Segundo dados levantados pela subsecretaria, em torno de 22% da população são internados por condições sensíveis à atenção primária, dado 13% maior que o apontado pela dissertação elaborada por Luíza. Para o subsecretário, a diferença nos dados pode ter relação com o número de patologias elencadas no estudo, que pode ser diferente dos dados referenciados pela secretaria. No entanto, ele destaca que, nos dois casos, os dados de Juiz de Fora estão abaixo do parâmetro do Ministério. Outro fator que pode ter influenciado a diferença é que os dados da pesquisa são apenas um recorte, que leva em consideração os anos de 2009 e 2014.
“O Ministério da Saúde coloca um parâmetro que estabelece que, no máximo, a porcentagem de internação por condições sensíveis à atenção básica deve ser de 28%. Estamos abaixo, mas ainda assim devemos promover a melhoria contínua, que depende da organização do serviço e do comportamento do usuário. Este aspecto é cultural, e registramos que, em cada agenda programada da secretaria, 30% da população não aparecem. Por isso, é necessário reverter essa ideia de que só se deve buscar uma unidade de saúde quando se adoece”, pontua.
Atenção básica é subfinanciada
Procurada pela Tribuna para comentar os resultados obtidos por meio da dissertação, a Secretaria de Estado de Saúde (SES) se manifestasou por meio de nota e afirmou que não dispõe de informações para fazer análises sobre os resultados. No entanto, sobre a compreensão de que as internações sensíveis à atenção básica são evitáveis, a SES afirmou que “é um erro conceitual e não há evidências que esse indicador deva ser usado pela ótica economicista”.
Além disso, conforme a nota, “atividades como a prevenção de doenças, o diagnóstico e o tratamento precoce de patologias agudas, o controle e acompanhamento de patologias crônicas, devem ter como consequência a redução das internações hospitalares por esses problemas. Muitos outros fatores influenciam o número de internações por condições sensíveis, sendo que um deles é a configuração da rede hospitalar”, o que, para a pasta, comprovaria que o rol de condições sensíveis criado pelo Ministério da Saúde tem como objetivo diminuir o risco de internações.

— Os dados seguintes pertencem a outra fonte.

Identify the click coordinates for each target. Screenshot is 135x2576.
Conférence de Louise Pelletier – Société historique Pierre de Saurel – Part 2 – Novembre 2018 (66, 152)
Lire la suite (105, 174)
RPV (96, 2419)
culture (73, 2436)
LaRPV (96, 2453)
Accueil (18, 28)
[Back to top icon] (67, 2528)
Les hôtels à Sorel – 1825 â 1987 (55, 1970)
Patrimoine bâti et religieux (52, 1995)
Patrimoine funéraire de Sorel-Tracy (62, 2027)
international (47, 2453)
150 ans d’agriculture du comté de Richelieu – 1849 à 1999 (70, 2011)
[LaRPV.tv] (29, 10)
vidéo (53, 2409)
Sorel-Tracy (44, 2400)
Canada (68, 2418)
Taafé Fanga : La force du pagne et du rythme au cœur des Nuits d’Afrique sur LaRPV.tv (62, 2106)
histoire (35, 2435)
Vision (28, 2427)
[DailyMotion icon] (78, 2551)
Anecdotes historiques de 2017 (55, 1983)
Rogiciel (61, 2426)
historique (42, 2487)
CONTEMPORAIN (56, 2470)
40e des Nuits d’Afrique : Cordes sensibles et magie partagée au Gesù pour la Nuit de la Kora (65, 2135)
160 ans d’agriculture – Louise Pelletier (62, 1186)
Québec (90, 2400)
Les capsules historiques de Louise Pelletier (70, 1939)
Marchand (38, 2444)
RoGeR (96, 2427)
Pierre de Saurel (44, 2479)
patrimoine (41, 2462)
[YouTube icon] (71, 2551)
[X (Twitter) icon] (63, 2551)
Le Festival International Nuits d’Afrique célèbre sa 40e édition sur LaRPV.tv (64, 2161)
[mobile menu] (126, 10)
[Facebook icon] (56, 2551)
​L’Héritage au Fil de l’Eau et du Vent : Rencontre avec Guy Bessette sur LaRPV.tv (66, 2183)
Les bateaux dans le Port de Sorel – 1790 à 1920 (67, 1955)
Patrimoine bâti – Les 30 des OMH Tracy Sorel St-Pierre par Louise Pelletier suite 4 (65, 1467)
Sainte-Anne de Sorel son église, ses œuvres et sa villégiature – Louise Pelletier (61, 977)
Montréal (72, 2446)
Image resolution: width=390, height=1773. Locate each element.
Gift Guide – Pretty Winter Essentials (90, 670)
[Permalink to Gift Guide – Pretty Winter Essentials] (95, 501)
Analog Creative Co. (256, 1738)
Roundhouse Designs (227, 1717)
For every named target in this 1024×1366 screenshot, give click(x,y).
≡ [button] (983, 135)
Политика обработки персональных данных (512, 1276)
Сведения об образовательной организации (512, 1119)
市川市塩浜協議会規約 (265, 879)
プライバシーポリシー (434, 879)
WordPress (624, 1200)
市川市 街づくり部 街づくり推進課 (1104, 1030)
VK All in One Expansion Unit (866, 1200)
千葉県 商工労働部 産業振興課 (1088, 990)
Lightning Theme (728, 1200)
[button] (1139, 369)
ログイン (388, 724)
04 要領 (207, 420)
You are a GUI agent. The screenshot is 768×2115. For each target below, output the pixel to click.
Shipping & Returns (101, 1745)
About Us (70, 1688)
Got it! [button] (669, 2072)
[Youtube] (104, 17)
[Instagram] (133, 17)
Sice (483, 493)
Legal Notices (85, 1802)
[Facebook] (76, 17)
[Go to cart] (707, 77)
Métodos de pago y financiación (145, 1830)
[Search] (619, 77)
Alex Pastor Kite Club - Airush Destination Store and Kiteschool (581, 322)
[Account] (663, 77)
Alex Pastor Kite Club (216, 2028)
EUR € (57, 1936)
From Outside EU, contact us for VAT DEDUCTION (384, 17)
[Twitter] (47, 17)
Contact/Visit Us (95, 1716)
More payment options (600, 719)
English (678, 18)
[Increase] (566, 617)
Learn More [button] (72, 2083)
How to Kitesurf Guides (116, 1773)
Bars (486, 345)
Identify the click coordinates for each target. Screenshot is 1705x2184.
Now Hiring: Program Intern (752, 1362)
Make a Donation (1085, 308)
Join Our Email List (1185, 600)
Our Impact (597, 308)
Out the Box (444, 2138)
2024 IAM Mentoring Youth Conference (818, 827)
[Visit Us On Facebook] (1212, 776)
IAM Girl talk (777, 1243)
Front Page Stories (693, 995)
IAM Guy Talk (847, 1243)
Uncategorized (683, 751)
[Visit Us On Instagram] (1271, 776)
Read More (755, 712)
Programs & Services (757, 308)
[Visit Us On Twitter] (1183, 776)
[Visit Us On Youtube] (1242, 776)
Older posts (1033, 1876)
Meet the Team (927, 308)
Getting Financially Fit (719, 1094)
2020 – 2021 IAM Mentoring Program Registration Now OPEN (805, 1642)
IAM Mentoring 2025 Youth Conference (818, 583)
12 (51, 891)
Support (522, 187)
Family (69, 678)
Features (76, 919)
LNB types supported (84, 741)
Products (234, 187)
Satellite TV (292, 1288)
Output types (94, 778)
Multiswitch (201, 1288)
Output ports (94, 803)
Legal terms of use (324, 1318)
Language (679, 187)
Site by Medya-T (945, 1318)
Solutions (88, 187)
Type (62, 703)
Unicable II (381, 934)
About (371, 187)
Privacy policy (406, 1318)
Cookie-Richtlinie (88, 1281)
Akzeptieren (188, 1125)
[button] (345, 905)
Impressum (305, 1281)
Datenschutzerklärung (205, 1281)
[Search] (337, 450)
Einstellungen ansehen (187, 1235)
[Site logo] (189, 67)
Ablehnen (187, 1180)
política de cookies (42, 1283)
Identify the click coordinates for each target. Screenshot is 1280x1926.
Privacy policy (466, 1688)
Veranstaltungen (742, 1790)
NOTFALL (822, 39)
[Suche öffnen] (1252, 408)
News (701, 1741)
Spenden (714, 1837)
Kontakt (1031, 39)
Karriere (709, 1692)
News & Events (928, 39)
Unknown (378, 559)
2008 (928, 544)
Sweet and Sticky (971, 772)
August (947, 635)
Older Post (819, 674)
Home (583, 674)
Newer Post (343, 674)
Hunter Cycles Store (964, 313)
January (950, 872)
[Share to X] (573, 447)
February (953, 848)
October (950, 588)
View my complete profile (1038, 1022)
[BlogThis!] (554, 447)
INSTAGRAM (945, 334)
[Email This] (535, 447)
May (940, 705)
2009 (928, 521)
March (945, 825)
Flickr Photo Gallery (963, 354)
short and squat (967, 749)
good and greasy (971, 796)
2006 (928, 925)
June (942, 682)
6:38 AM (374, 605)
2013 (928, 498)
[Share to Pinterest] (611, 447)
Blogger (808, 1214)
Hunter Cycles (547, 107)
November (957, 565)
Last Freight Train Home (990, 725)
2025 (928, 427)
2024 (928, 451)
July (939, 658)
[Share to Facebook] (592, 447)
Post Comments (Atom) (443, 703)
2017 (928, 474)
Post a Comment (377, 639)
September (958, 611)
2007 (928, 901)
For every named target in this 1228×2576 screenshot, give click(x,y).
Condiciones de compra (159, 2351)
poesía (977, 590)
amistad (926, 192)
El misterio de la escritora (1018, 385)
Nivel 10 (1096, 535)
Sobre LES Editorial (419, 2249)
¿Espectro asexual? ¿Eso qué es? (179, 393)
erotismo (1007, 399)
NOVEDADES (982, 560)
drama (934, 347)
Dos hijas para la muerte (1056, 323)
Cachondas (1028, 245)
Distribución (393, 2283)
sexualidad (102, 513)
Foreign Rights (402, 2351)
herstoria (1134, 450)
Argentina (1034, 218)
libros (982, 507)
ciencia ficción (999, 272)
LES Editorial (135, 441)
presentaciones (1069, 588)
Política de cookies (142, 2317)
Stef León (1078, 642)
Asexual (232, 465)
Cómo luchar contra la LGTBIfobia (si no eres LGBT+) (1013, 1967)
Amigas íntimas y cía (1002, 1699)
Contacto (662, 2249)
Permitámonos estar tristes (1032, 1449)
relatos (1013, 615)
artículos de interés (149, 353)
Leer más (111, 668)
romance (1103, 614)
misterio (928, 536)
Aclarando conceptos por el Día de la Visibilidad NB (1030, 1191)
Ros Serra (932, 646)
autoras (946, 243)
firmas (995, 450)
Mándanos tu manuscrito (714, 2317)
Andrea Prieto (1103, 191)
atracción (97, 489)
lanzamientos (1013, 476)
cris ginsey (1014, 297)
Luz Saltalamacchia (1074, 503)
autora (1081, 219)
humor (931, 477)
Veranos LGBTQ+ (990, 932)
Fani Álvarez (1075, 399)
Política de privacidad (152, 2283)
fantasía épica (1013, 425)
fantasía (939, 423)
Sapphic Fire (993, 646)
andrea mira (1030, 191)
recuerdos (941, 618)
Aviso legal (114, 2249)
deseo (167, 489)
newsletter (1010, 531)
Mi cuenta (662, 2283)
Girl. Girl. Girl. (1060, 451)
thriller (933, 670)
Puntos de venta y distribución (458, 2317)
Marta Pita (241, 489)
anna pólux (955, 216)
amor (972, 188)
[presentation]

Sobre os motivos pelo qual a atenção básica não pode ser considerada 100% eficaz, a SES afirma acreditar que a mesma ainda está em fase de desenvolvimento e que há subfinanciamento por falta de mais recursos. “A maior parte dos recursos públicos ainda é utilizada na rede hospitalar e de urgência, principalmente para custear os procedimentos de maior complexidade, dessa forma a atenção básica é subfinanciada. Faltam profissionais em quantidade e com capacitação para realizar os cuidados na abrangência necessária”, finaliza a nota.